● PROBLEM TO WORK ON
Please repeat the listing exactly, starting at its first line and stopping after the line that contains "You are a GUI".

---+---

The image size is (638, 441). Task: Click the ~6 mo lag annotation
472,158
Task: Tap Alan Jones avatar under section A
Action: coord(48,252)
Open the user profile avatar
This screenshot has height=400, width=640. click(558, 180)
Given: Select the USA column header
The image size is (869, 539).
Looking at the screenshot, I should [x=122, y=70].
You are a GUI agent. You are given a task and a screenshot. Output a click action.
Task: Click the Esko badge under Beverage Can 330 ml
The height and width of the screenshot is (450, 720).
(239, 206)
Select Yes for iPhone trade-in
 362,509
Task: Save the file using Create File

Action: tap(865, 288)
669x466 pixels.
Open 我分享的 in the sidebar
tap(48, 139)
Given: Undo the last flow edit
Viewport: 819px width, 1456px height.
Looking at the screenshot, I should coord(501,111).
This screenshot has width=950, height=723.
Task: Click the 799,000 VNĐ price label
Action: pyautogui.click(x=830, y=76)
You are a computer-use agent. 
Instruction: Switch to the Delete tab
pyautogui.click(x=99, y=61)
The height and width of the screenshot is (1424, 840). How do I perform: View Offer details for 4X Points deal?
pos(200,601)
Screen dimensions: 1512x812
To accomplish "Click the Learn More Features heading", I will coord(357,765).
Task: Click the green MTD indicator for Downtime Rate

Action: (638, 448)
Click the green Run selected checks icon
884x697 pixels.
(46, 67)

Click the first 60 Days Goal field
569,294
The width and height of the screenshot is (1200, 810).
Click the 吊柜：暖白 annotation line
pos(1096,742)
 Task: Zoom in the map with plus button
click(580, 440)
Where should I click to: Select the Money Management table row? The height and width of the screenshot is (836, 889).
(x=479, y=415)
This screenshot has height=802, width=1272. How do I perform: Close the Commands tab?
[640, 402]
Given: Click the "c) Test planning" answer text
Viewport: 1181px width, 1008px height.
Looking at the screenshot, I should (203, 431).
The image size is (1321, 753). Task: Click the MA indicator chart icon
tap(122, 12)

---+---

● PROBLEM SOLUTION
The image size is (638, 441). Task: Click the ~6 mo lag annotation
472,158
Task: Tap Alan Jones avatar under section A
Action: coord(48,252)
Open the user profile avatar
This screenshot has height=400, width=640. click(558, 180)
Given: Select the USA column header
The image size is (869, 539).
Looking at the screenshot, I should [x=122, y=70].
You are a GUI agent. You are given a task and a screenshot. Output a click action.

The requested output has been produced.